183
An indepth explanation of how LLMs work with an minimum of jargon
(open.substack.com)
This is a most excellent place for technology news and articles.
From my extremely limited understanding, it’s because of the sheer scale of the data that’s been fed into LLMs, and because of the (admittedly small) possibility that the people working on LLMs never really took the time to understand what sort of connections the LLM was making between all the datapoints it was interacting with and drawing connections between, or at least a deeper understanding of how the math worked; just that it did.
As the scale of the project kept growing and LLM companies just kept throwing ‘more data, more neural networks, more hardware!’ into the mix, the black box became…well, blacker and it kept getting harder to figure out the internal ‘logic’ used by the LLM to predict the next word. Now, the people who’re trying to figure it all out are working with extremely large amounts of data with nothing to go off of.

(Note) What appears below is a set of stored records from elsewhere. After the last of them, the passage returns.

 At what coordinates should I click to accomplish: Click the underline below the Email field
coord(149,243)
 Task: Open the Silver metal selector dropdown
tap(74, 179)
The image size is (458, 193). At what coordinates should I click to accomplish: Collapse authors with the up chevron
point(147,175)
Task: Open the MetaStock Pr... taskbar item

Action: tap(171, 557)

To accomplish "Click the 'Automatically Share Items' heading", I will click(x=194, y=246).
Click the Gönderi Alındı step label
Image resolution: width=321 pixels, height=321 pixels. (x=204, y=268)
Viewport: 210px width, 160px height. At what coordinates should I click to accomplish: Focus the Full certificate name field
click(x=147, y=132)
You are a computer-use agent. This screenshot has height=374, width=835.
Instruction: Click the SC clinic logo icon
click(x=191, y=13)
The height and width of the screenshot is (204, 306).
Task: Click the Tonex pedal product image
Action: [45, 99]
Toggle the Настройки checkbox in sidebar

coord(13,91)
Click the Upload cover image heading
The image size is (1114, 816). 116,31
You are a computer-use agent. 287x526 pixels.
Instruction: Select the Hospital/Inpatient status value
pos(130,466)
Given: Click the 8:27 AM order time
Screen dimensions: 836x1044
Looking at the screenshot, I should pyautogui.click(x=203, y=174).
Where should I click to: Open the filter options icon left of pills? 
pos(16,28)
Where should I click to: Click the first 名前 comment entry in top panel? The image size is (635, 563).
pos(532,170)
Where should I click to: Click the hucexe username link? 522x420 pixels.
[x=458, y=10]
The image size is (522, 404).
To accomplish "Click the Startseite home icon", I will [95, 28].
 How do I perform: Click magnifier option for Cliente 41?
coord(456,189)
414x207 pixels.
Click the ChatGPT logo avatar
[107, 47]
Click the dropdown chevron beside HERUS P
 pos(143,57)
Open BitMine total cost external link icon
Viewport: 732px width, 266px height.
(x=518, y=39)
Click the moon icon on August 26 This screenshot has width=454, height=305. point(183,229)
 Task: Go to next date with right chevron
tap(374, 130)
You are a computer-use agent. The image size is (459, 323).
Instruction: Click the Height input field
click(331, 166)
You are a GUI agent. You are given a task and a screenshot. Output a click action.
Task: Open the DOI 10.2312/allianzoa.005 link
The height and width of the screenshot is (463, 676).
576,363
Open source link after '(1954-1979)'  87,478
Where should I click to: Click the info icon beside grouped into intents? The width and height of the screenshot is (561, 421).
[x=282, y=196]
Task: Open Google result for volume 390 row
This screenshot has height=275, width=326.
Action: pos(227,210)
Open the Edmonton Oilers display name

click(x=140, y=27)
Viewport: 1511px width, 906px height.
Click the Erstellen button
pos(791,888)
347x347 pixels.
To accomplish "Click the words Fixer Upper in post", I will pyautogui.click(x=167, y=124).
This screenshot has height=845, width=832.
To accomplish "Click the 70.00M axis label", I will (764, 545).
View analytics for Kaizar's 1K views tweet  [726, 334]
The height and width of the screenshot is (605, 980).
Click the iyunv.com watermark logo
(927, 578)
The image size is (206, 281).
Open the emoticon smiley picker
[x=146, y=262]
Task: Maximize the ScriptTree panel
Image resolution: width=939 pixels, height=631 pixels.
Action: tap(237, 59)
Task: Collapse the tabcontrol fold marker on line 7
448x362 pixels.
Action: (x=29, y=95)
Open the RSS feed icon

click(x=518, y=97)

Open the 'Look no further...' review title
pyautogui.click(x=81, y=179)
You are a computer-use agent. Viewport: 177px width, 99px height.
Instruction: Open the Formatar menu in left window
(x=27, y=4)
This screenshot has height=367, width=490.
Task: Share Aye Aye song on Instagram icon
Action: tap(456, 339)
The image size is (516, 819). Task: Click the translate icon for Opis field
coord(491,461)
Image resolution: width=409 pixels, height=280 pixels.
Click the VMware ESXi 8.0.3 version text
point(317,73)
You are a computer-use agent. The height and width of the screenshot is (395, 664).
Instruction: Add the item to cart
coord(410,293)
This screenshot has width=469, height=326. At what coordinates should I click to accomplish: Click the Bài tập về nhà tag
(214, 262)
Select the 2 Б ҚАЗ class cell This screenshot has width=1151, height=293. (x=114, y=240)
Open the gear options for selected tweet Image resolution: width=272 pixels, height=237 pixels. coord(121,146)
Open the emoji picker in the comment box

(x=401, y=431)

In short, the people making GPT were somehow smart enough to make it, but not smart enough to understand what they were making.
It's not that nobody took the time to understand. Researchers have been trying to "un-blackbox" neural networks pretty much since those have been around. It's just an extremely complex problem.
Logistic regression (which is like a neural network but with just one node) is pretty well understood - but even then sometimes it can learn some pretty unintuitive coefficients and it can be tricky to understand why.
With LLMs - which are enormous by comparison - it's simply not a tractable problem to understand how it works in detail.